▸ **EXERCISE INSTRUCTIONS**: Below are the records; copy out every line that holds the word "height".

▸ **DATA UNDER STUDY**:
○ ○ ○ ○ ○ ○ ○

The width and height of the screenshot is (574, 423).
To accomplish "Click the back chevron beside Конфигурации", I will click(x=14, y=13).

○ ○ ○ ○ ○ ○ ○

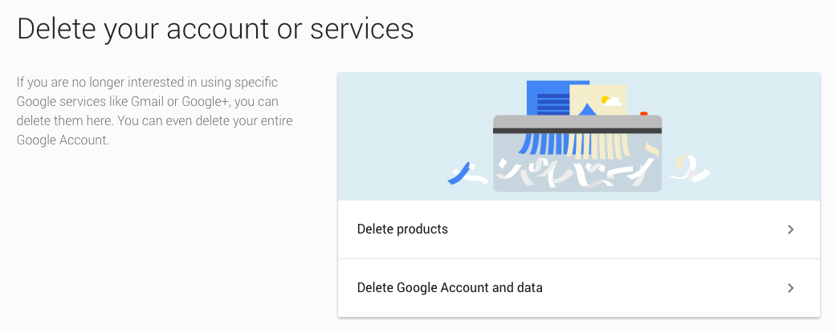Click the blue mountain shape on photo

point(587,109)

○ ○ ○ ○ ○ ○ ○

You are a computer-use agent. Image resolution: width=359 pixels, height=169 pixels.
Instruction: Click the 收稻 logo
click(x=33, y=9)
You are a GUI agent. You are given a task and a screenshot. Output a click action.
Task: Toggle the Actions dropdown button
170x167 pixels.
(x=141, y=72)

○ ○ ○ ○ ○ ○ ○

▸ **REPLY**:
The width and height of the screenshot is (574, 423).
You are a computer-use agent. Image resolution: width=359 pixels, height=169 pixels.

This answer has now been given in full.